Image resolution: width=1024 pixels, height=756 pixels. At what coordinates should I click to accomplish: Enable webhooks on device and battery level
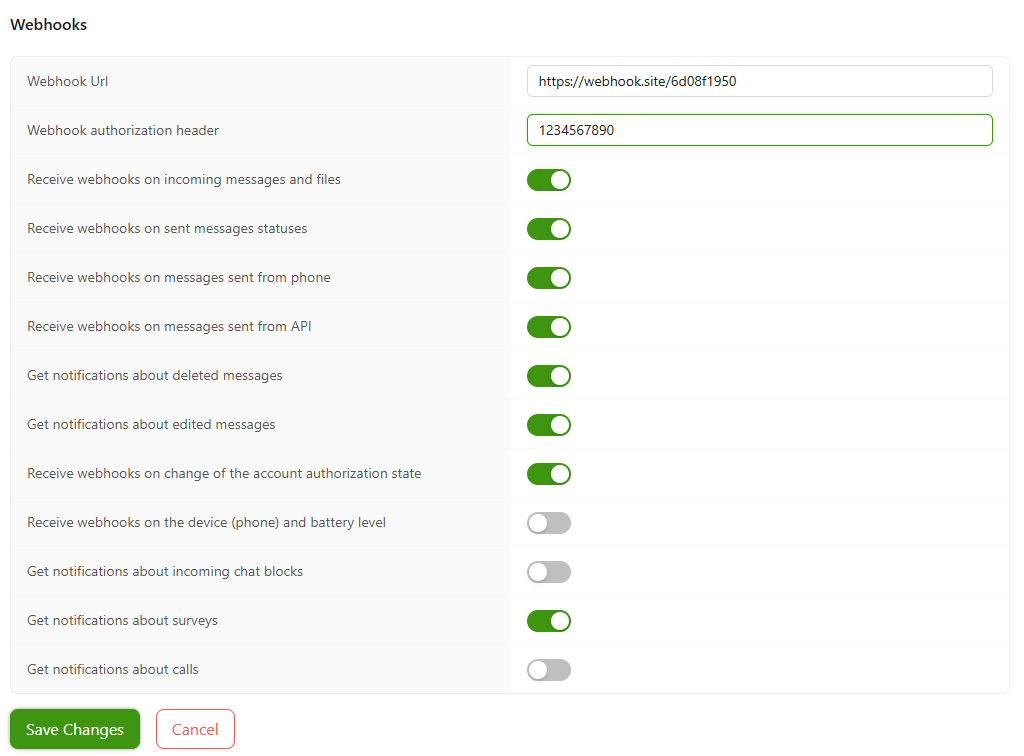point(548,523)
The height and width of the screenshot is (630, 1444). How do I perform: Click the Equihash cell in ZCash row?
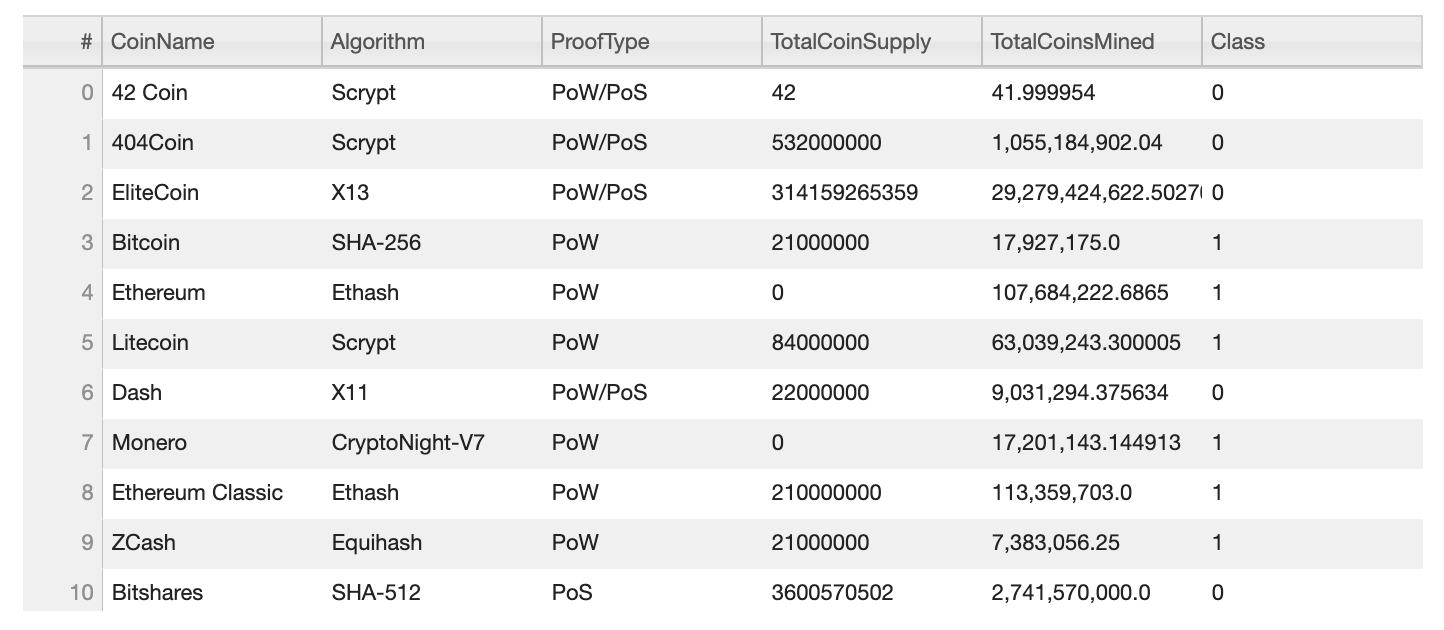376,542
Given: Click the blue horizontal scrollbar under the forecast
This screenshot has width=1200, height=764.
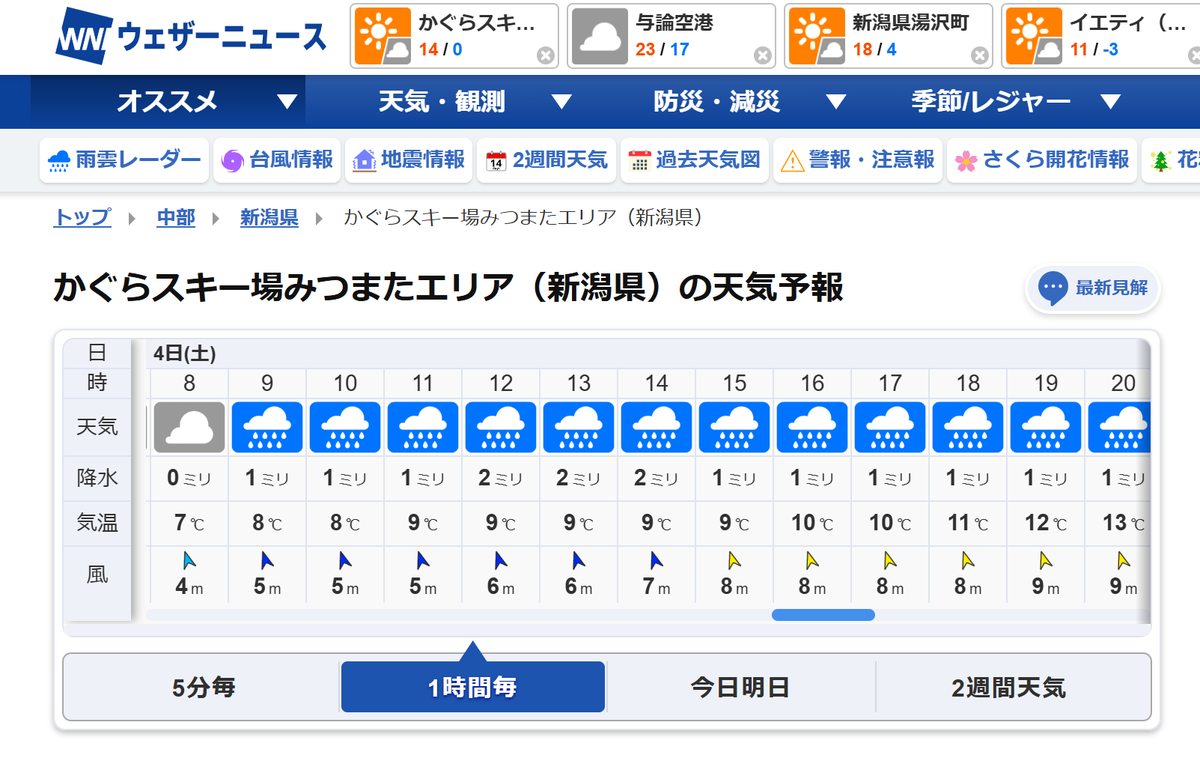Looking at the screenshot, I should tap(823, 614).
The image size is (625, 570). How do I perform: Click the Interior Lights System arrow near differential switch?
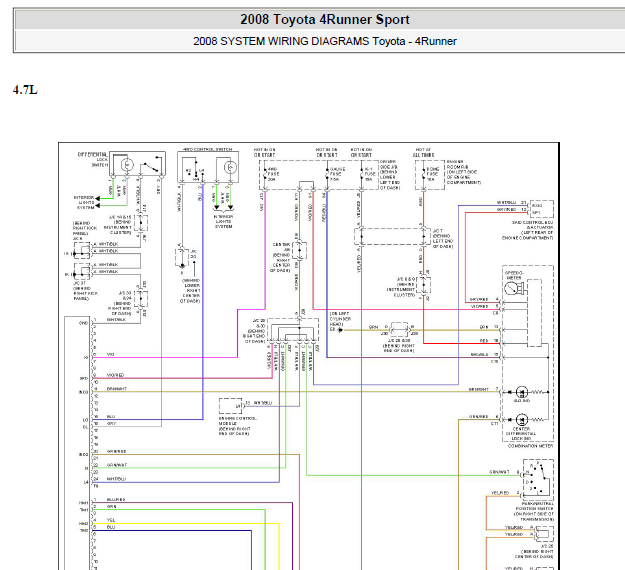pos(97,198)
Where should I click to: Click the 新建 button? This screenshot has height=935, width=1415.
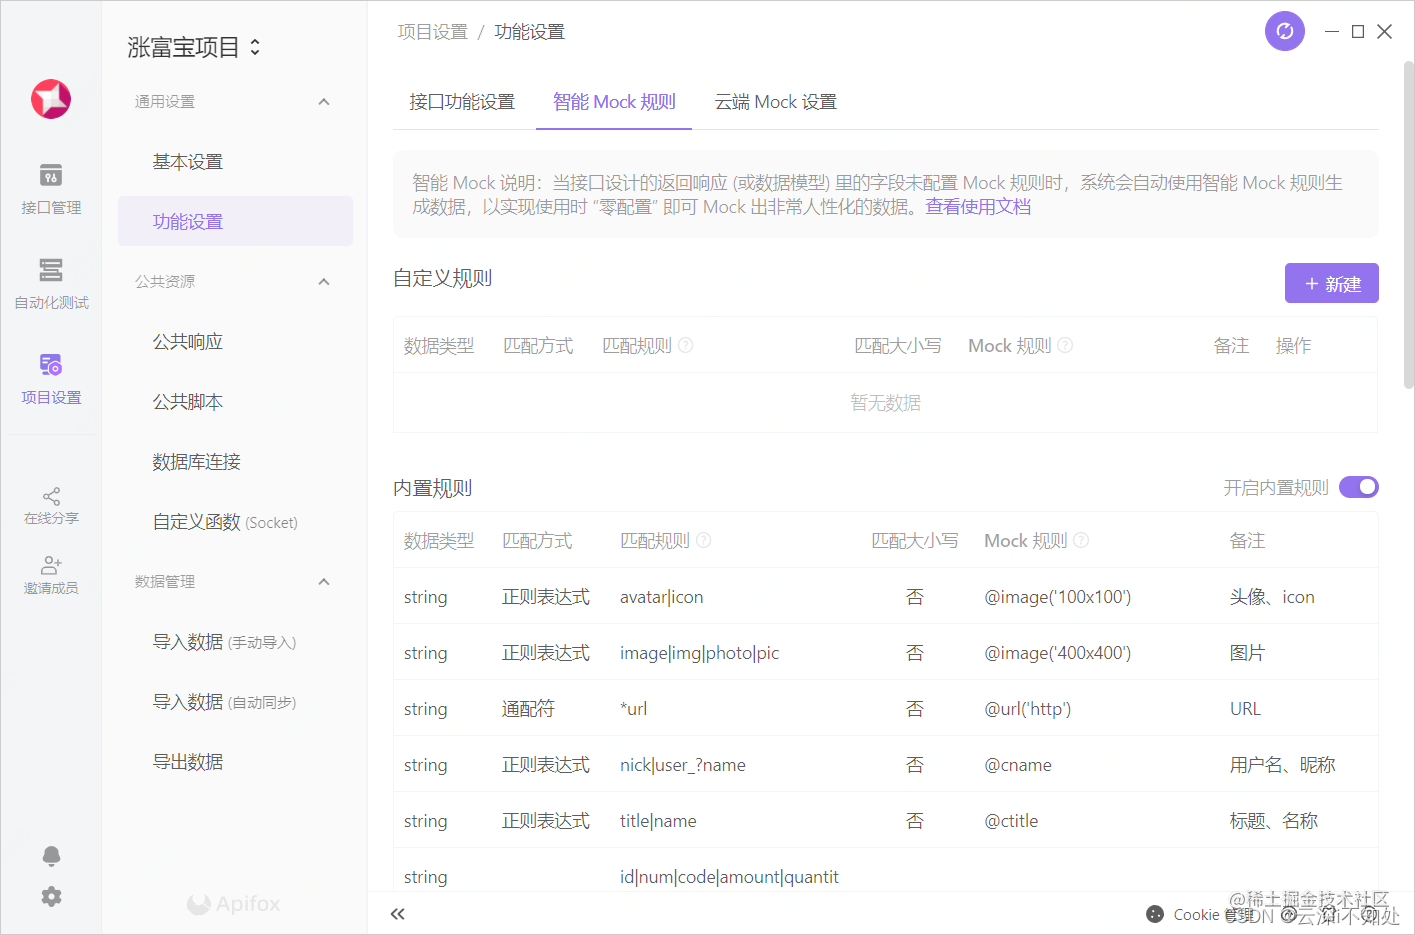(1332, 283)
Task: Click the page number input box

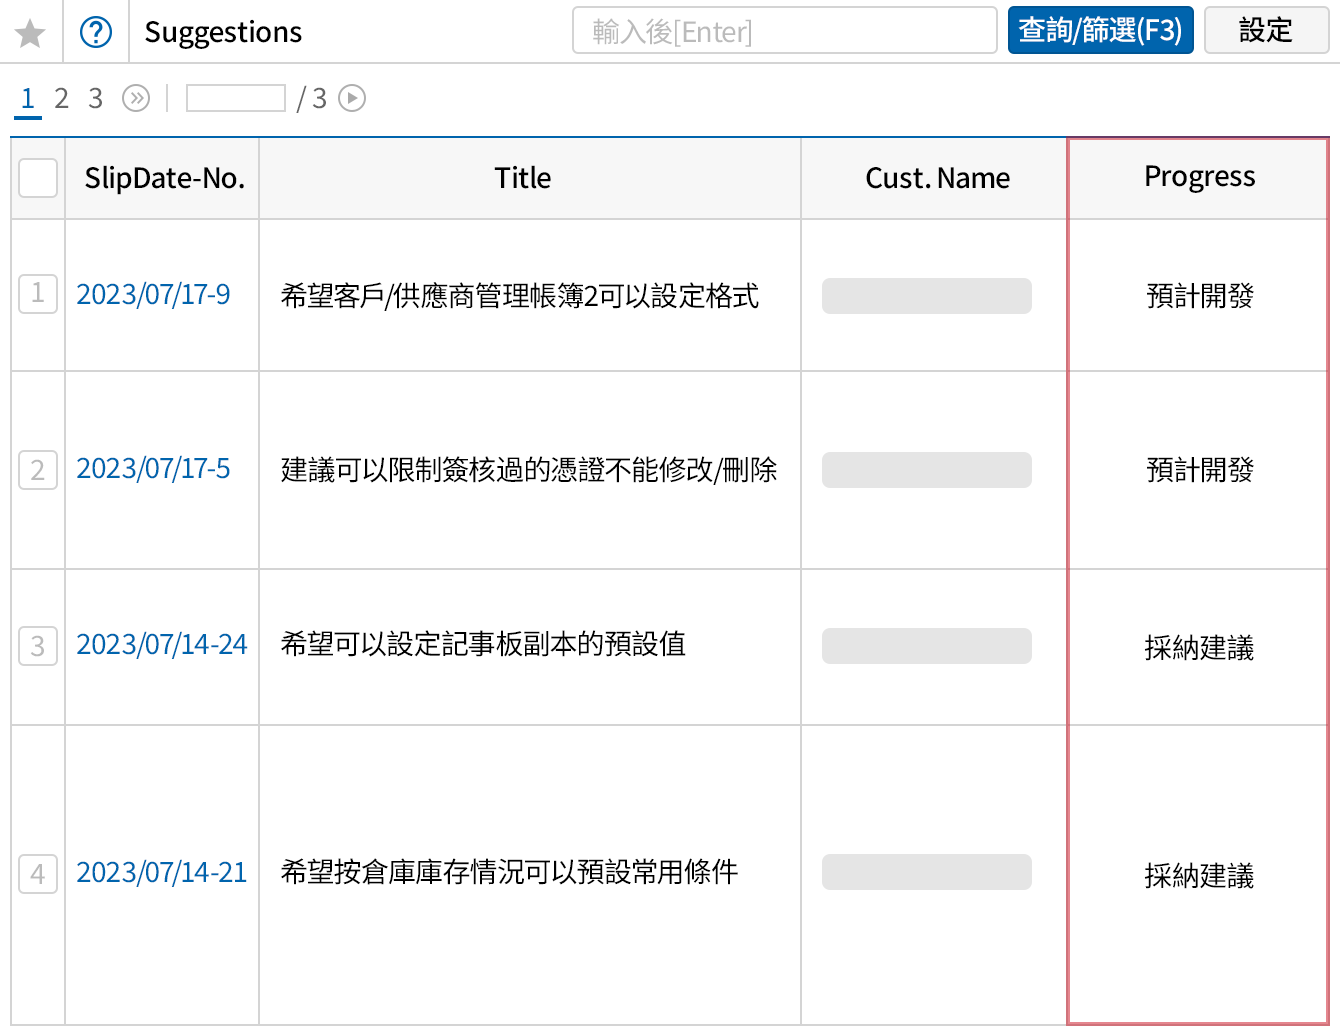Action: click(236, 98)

------------------------------

### Task brief
Leaving out only the pictures, return the material above unchanged.

### Written answer
Image resolution: width=1024 pixels, height=756 pixels. At what coordinates should I click to accomplish: Enable webhooks on device and battery level
point(548,523)
The height and width of the screenshot is (630, 1444). How do I perform: Click the Equihash cell in ZCash row?
376,542
Given: Click the blue horizontal scrollbar under the forecast
This screenshot has width=1200, height=764.
Looking at the screenshot, I should tap(823, 614).
The image size is (625, 570). How do I perform: Click the Interior Lights System arrow near differential switch?
pos(97,198)
Where should I click to: Click the 新建 button? This screenshot has height=935, width=1415.
(1332, 283)
Task: Click the page number input box

Action: click(236, 98)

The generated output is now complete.